[[ Data open ]]

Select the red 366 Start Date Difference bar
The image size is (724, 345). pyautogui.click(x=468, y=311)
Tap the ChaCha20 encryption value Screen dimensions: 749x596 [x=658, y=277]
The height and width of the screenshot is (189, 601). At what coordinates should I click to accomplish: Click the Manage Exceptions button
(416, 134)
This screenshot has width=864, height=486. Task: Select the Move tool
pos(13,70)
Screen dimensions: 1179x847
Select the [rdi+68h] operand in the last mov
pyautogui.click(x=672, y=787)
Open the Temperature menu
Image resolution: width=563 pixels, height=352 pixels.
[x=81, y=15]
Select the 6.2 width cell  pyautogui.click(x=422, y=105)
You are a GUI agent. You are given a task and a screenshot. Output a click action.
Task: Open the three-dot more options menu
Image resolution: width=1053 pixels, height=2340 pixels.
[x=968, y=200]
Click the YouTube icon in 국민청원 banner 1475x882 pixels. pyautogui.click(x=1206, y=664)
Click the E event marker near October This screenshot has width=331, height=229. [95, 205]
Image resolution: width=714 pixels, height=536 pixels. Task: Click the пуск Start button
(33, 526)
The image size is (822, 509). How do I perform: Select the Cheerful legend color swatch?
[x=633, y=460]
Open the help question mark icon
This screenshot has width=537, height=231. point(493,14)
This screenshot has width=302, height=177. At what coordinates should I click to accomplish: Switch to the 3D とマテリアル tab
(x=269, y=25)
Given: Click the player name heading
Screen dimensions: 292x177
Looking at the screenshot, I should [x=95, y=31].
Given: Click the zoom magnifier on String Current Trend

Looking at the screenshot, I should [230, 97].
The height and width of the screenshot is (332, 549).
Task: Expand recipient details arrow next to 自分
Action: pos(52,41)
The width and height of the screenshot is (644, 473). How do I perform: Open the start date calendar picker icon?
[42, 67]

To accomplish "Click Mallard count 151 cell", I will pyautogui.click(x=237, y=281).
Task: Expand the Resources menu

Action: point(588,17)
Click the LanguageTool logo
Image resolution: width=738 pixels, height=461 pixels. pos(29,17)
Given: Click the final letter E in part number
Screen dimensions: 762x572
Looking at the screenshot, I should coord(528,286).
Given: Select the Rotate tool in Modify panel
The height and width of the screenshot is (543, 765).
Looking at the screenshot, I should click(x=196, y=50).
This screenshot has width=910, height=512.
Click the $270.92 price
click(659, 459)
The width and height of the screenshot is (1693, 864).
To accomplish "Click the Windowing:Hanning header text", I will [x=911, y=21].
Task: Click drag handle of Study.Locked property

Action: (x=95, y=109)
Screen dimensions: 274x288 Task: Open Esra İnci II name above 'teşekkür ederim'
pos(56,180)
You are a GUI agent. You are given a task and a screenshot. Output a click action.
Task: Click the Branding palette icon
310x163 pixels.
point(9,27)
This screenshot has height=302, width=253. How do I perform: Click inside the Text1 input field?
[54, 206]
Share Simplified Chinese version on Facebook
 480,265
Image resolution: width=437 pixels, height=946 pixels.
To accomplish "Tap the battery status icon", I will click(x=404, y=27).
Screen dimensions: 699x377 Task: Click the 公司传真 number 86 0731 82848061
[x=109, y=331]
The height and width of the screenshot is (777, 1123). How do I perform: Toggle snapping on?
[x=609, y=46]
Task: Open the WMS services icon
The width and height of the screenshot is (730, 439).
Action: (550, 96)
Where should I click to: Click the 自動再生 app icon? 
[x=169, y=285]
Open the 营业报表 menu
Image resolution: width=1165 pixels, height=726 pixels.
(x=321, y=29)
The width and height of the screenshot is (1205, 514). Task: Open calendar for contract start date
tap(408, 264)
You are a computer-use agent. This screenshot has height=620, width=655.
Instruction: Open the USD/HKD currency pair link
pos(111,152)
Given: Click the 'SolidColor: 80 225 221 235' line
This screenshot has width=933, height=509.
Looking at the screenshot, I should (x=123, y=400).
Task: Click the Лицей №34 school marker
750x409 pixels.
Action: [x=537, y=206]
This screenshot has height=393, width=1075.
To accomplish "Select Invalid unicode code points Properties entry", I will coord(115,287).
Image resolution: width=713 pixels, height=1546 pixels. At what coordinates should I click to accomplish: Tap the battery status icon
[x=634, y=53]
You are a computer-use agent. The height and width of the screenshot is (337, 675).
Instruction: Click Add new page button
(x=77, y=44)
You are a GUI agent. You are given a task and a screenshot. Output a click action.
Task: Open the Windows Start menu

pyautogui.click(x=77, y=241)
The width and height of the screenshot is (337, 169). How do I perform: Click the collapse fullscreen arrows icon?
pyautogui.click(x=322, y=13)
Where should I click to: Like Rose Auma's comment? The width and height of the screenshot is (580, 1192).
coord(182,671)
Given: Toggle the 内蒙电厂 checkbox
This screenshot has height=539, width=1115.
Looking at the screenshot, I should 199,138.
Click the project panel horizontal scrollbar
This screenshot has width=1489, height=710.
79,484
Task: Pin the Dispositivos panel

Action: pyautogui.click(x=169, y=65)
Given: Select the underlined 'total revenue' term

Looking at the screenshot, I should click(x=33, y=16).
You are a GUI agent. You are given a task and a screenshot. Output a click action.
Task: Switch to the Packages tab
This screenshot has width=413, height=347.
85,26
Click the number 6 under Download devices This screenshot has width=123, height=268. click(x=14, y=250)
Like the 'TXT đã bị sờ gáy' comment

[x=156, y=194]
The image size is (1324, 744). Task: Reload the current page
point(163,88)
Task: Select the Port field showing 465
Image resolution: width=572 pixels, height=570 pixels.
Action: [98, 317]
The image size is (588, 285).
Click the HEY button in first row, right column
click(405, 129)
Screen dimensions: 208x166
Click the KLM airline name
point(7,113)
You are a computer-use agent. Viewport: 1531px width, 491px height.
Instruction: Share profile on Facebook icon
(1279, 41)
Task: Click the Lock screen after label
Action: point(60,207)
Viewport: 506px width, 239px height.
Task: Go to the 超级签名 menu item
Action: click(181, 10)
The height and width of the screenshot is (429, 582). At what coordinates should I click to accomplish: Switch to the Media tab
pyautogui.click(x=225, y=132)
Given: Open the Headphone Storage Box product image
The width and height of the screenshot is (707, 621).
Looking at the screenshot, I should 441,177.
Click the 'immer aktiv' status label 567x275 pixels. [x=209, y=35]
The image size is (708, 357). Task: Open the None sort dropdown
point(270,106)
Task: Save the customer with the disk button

[[ Data closed ]]

In the entries above, find the line with "The height and width of the screenshot is (189, 601)." and the line with "Click the YouTube", then set down exactly those two and every line between them, nothing else.

The height and width of the screenshot is (189, 601). At what coordinates should I click to accomplish: Click the Manage Exceptions button
(416, 134)
This screenshot has width=864, height=486. Task: Select the Move tool
pos(13,70)
Screen dimensions: 1179x847
Select the [rdi+68h] operand in the last mov
pyautogui.click(x=672, y=787)
Open the Temperature menu
Image resolution: width=563 pixels, height=352 pixels.
[x=81, y=15]
Select the 6.2 width cell  pyautogui.click(x=422, y=105)
You are a GUI agent. You are given a task and a screenshot. Output a click action.
Task: Open the three-dot more options menu
Image resolution: width=1053 pixels, height=2340 pixels.
[x=968, y=200]
Click the YouTube icon in 국민청원 banner 1475x882 pixels. pyautogui.click(x=1206, y=664)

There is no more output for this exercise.